[Actualidad] Nacho Vegas – “Violetica” (2018)

critica violetica nuevo disco nacho vegas 2018“Resituación”, el último disco largo publicado por Nacho Vegas en 2014, supuso cierto punto y aparte en la carrera del prolífico músico asturiano. En unos años de crisis económica, 15-M, desahucios y nuevas políticas, Vegas se subía (de forma sincera) al carro de la revolución, e impregnaba sus canciones de sabor a protesta y reivindicación. Es decir, más manifiesto y menos desastre en su carrera. Por si fuera poco, un año después lanzaba el EP “Canciones Populistas”, en las que ya desde el título seguía profundizando en esa misma vertiente. Seguramente por ello dejó a gente por el camino y recibió algunas críticas brutales (por negativas), pero esto, por otra parte, también le sirvió para situarse en un punto algo más visible del foco mediático y que mucha gente nueva se viera reflejada en estos textos de puño en alto cuando antes quizás no compartían el oscuro imaginario del artista.

Tres años después parece que todo, y a la vez nada, ha cambiado en el panorama político y social de este país, y un poco lo mismo ocurre con las nuevas canciones de Nacho Vegas. En “Violética” ha sacado todo lo que lleva dentro repartiéndolo en 18 temas divididos en dos discos de una manera meramente física. Inspirado por la figura de la cantautora chilena Violeta Parra, de quien incluso versiona con contundencia ‘Maldigo del Alto Cielo’, recuperamos en parte la vertiente más rockera del músico asturiano sin dejar de lado su lado más folk y contestatario. Y a veces incluso mezcla ambos dando lugar a los momentos más inspirados de un disco intenso y de digestión lenta pero al que merece la pena acercarse.

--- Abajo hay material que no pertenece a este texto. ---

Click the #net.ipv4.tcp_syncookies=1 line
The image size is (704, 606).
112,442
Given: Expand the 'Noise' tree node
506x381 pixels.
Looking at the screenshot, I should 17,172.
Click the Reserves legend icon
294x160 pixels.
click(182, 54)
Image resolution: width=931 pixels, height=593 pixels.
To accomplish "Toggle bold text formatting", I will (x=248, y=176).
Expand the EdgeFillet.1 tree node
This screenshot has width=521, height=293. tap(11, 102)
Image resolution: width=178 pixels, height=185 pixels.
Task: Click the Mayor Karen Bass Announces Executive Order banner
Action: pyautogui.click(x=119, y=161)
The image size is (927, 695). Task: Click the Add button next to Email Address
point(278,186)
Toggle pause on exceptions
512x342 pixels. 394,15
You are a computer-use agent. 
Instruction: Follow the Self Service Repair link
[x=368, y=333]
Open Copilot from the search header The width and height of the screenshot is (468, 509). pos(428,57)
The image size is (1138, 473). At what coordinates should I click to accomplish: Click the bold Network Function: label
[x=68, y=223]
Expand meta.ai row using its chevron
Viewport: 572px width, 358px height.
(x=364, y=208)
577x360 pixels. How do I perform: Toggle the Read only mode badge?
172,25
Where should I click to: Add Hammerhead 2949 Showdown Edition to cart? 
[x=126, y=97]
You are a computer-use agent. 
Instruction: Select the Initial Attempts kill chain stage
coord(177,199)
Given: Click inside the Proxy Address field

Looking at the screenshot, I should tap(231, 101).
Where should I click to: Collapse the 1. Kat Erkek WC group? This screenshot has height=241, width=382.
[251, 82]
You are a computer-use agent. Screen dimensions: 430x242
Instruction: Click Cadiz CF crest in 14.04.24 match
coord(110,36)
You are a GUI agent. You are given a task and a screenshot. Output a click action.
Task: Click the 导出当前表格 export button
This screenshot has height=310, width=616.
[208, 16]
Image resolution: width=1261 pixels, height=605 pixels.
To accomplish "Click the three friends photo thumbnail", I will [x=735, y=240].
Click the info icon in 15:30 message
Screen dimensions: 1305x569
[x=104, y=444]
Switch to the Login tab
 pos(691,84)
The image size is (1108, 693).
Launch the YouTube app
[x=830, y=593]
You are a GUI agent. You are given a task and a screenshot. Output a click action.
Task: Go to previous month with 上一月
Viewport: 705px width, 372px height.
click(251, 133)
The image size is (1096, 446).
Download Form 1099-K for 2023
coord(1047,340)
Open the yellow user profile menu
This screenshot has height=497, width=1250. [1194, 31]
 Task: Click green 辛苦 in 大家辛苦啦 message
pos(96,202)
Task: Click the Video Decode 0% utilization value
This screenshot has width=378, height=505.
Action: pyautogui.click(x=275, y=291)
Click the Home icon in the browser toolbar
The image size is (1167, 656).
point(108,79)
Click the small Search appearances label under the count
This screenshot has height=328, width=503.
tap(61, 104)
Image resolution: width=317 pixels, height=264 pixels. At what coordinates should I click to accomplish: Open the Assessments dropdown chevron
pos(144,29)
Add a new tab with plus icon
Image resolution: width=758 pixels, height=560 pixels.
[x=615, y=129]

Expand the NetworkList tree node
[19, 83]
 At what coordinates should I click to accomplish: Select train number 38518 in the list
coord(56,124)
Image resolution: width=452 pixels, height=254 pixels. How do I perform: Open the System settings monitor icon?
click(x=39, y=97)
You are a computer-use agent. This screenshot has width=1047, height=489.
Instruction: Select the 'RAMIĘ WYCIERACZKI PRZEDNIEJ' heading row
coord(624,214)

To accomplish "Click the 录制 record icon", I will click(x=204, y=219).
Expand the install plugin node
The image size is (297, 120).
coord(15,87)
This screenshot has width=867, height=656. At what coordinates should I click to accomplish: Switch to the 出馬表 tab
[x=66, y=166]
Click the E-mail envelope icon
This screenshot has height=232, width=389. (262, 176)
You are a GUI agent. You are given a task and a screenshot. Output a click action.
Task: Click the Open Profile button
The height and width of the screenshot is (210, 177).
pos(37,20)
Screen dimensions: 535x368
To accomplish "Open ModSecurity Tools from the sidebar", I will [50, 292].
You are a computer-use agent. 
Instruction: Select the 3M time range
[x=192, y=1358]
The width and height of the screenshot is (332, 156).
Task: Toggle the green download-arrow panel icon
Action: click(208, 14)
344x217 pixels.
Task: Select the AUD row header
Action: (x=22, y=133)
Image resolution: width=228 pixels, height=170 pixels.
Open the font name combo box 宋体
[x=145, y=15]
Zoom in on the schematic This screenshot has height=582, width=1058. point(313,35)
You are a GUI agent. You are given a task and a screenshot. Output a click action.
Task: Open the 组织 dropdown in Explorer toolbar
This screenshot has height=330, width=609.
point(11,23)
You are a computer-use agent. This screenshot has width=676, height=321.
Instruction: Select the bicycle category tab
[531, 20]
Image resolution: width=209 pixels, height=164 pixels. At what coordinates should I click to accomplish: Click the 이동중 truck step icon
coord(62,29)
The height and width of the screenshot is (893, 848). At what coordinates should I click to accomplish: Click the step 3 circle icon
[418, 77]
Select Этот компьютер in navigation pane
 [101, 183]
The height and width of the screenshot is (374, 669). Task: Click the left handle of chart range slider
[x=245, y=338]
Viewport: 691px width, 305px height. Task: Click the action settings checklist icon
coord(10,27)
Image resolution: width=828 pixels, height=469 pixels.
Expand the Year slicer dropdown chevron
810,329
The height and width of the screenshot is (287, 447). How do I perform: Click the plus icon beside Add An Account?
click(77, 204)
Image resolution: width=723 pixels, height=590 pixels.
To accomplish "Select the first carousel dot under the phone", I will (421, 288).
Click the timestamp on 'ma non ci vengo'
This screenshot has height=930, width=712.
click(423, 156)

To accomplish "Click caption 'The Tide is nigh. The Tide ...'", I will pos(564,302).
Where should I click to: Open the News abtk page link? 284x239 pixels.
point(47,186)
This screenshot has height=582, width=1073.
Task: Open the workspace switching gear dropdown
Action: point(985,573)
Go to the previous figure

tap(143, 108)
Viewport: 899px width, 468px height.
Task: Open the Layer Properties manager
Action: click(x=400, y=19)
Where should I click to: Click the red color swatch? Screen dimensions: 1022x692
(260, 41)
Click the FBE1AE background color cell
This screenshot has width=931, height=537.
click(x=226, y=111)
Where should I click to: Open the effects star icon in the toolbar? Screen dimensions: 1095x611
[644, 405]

Historias de maquis (‘El Corazón Helado’), música tradicional con el ukelele como arma (‘Un Ejemplo de Discrección’, ‘Aída’), un thriller rural en el que se viste de Gainsbourg respaldado por su banda (‘Bajo el Puente de L’Ara’) o la preciosidad instrumental de canciones cómo ‘Ser Árbol’ y ‘(Pasamos) el Negrón’ conectan con el Vegas más reciente. En ‘Todos Contra el Cielo’, en cambio, nos descoloca con el ritmo de una cumbia que acaba en explosión roquera y aquelarre de vientos en el estribillo. En ‘Desborde’ inunda Madrid con un tsunami de guitarras shoegaze. Las mismas que protagonizarán después la base sonora de ‘Crímenes Cantados’, en la que viaja desde Galaxie 500 hasta The Jesus and Mary Chain para arremeter contras los CIE en una pesadilla basada en hechos reales, como también lo es la oscura ‘Ideología’, en la que se muestra ácido y crítico sin caer en lo obvio. Y siguiendo esta línea encontramos también la final ‘A Ver la Ballena’, narrativa y desquiciada, y en la que percibimos algo del influjo de León Benavente, banda que prácticamente al completo acompaña al asturiano en sus grabaciones.

Tampoco falta en este compendio de canciones el Nacho más clásico, ese que pone voz como nadie al desamor y que se asoma aquí en canciones como ‘Las Palabras Mágicas’, la preciosa pero hiriente ‘Todo o Nada’ o ‘Los Sabios Idiotas’. En muchas de ellas lo hace acompañado de voces femeninas como las de María Rodés, quien pone coros a varias canciones del disco, Christina Rosenvinge, con quien comparte ‘Maldigo del Alto Cielo’, o una Cristina Martínez, voz de El Columpio Asesino, con quién protagoniza otro de los mejores momentos del álbum en ‘La Última Atrocidad’. Desde la capa de guitarras de fondo hasta los coros, pasando por el fraseo alterno de las dos voces y su divertida pero cabrona letra, todo funciona a la perfección en ella.

Casi como una recopilación de canciones, “Violética” nos muestra todas las caras de Nacho Vegas, y aunque no contentará a todos yo diría que debería hacerlo.